Ministro da Fazenda, Fernando Haddad, destaca avanços na reforma tributária e relações internacionais

Na última segunda-feira (29), o ministro da Fazenda, Fernando Haddad, participou de um evento com empresários em São Paulo, onde celebrou os avanços na cooperação entre os poderes Executivo e Legislativo do Brasil. Segundo ele, essa parceria foi fundamental para organizar o sistema tributário, que considerou “caótico” e “injusto”. Haddad ressaltou que, em poucos anos, diversas questões estruturais foram resolvidas, contribuindo para elevar o potencial de crescimento do país de 1,5% para 2,5%.

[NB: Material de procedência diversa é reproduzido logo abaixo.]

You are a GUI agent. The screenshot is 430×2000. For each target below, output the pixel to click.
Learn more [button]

Reformas econômicas e justiça fiscal

Haddad destacou a importância das reformas em andamento, especialmente a tributária, que vêm melhorando o ambiente de negócios e promovendo maior justiça fiscal. Ele defendeu a revisão da tabela do Imposto de Renda para aliviar a carga sobre a classe média, enquanto busca aumentar a taxação sobre os mais ricos. Uma das propostas é a criação de um “Imposto de Renda mínimo” de 10% para rendas anuais superiores a R$ 1 milhão, uma iniciativa bem recebida pelo Congresso.

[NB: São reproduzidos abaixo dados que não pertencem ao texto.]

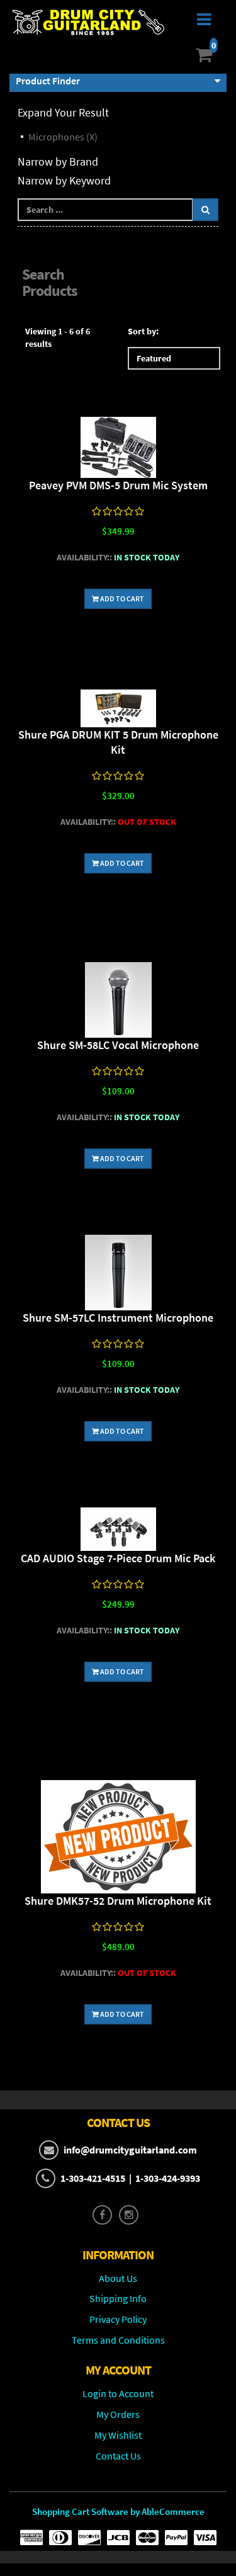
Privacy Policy (118, 2319)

Além disso, o ministro comentou sobre a expectativa de votação de projetos relacionados ao tema na Câmara dos Deputados, prevista para o dia 1º de outubro. Ele reforçou que as reformas estão alinhadas às promessas de campanha do presidente Lula, buscando um sistema mais justo e sustentável.

Cenário internacional e relações comerciais

Haddad também abordou as tensões comerciais com os Estados Unidos. Ele criticou a sobretaxa imposta pelo governo americano a produtos brasileiros, considerando a medida um “tiro no pé” e um erro econômico que prejudica as relações comerciais de longa data entre os dois países. Haddad atribui a iniciativa a motivações políticas e defende o diálogo diplomático como estratégia do governo brasileiro, especialmente após o discurso do presidente Lula na ONU, que, na avaliação dele, ajudou a fortalecer a imagem do Brasil no cenário internacional.

Perspectivas econômicas e debates no Congresso

Sobre a economia, Haddad afirmou que as tarifas alfandegárias não terão impacto macroeconômico relevante, embora possam afetar famílias ligadas a setores específicos. Ele confia que o bom senso prevalecerá e que medidas protecionistas de curto prazo serão revertidas.

Na Câmara, a semana será marcada por debates sobre questões fiscais, incluindo a possível isenção total do Imposto de Renda para salários até R$ 5 mil e isenção parcial até R$ 7.350, além de discussões sobre a isenção de impostos sobre produtos essenciais. Haddad acredita que esses debates são importantes, mas que o impacto macroeconômico será controlado.

Em síntese, o ministro Haddad reforçou a importância da cooperação entre os poderes, destacou avanços nas reformas fiscais e econômicas, e destacou o compromisso do governo brasileiro com uma postura diplomática e negociadora nas relações internacionais. Ele acredita que o Brasil está no caminho certo para consolidar uma agenda de crescimento sustentável e justiça fiscal, enfrentando desafios tanto internos quanto externos com diálogo e responsabilidade.